Exercise requirements
Set down the full listing exactly as given. Any pictures are to be left out.

Data to process
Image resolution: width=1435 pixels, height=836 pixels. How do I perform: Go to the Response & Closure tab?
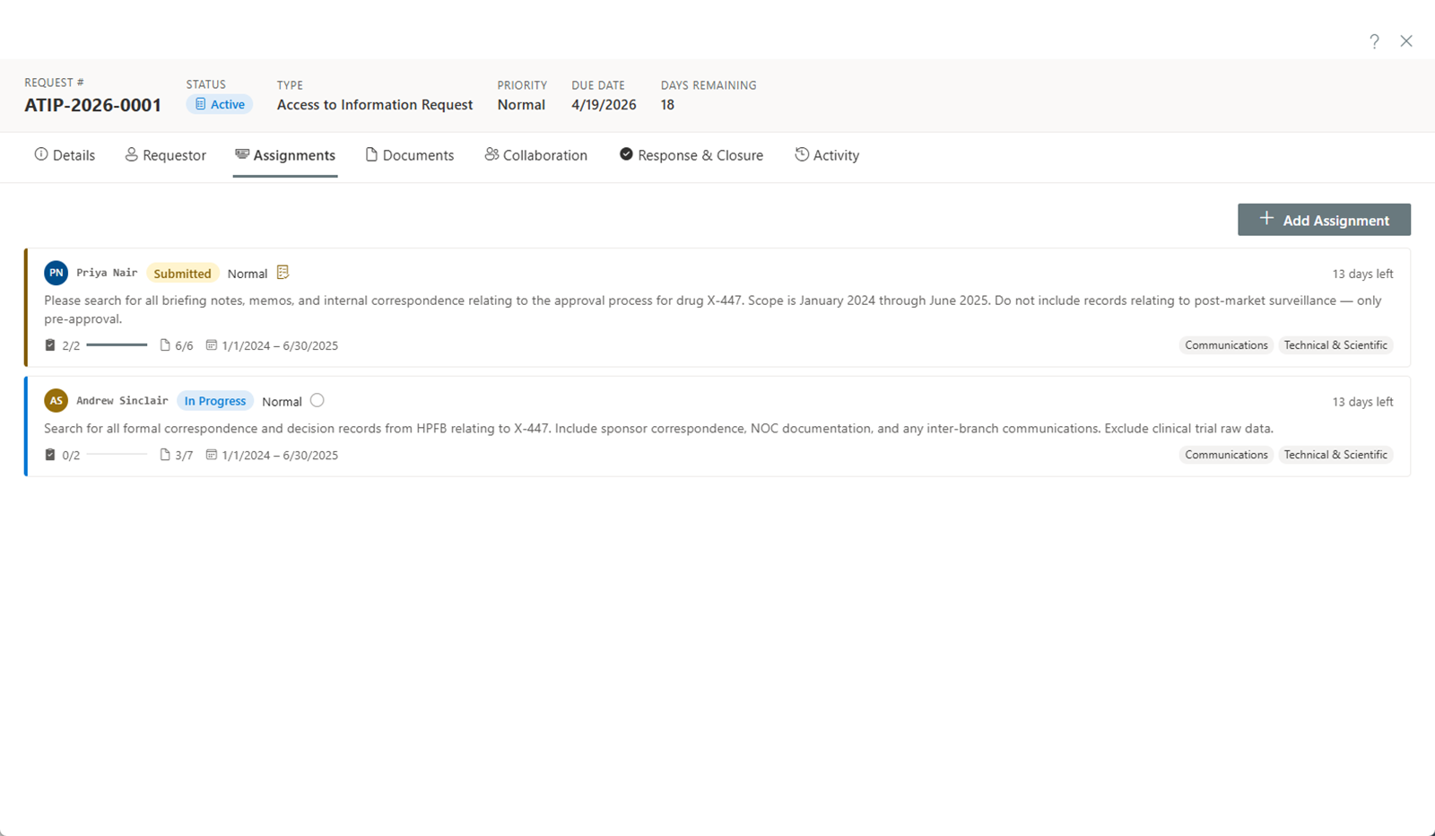click(691, 155)
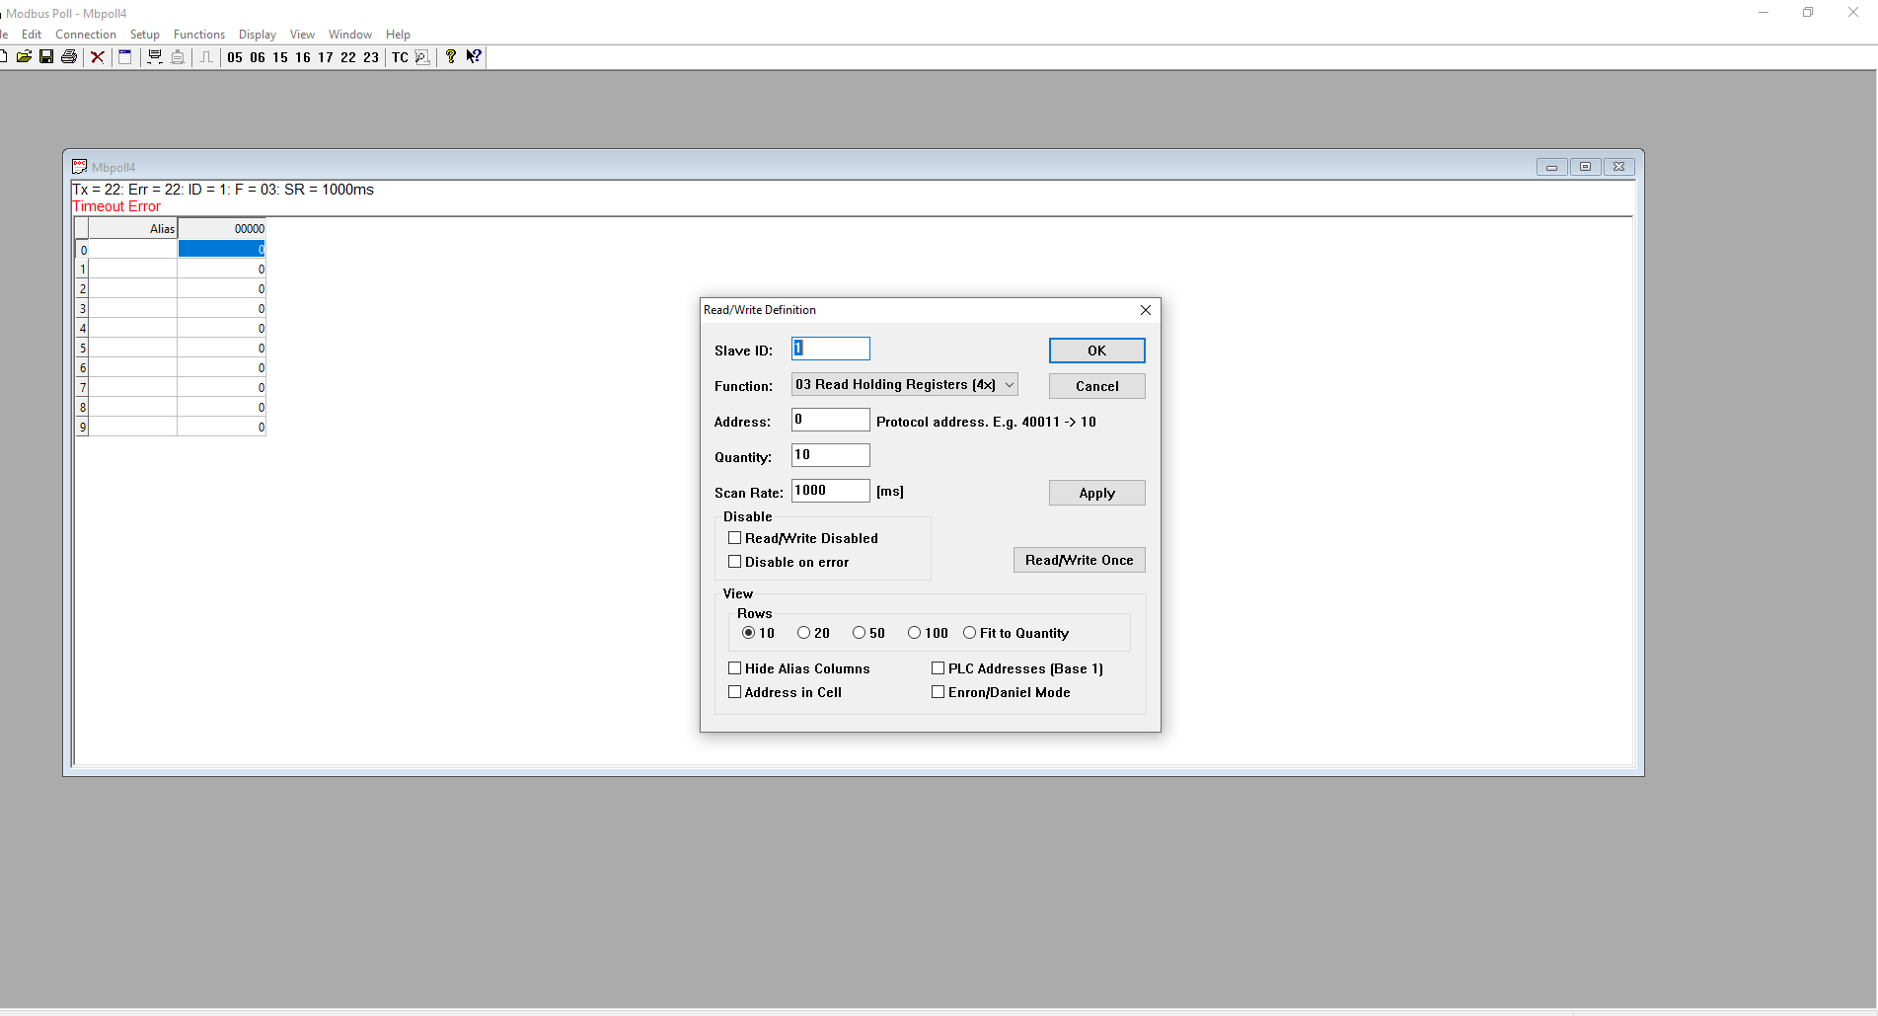Open the About question mark icon
The image size is (1878, 1016).
tap(451, 57)
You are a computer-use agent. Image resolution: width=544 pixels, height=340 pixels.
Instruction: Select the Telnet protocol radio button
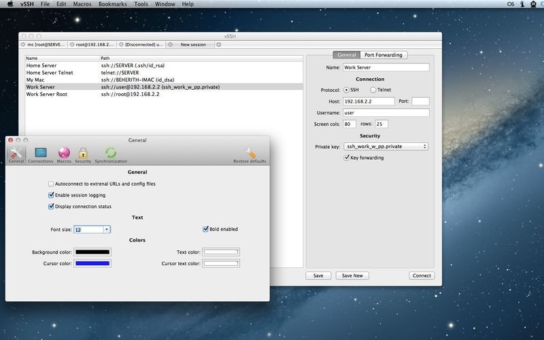tap(373, 89)
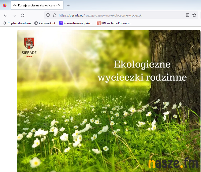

Your response
Image resolution: width=1435 pixels, height=836 pixels. How do I perform: Go to the Response & Closure tab?
click(691, 155)
Open the About question mark icon
The image size is (1878, 1016).
tap(451, 57)
You are a computer-use agent. Image resolution: width=544 pixels, height=340 pixels.
Instruction: Select the Telnet protocol radio button
tap(373, 89)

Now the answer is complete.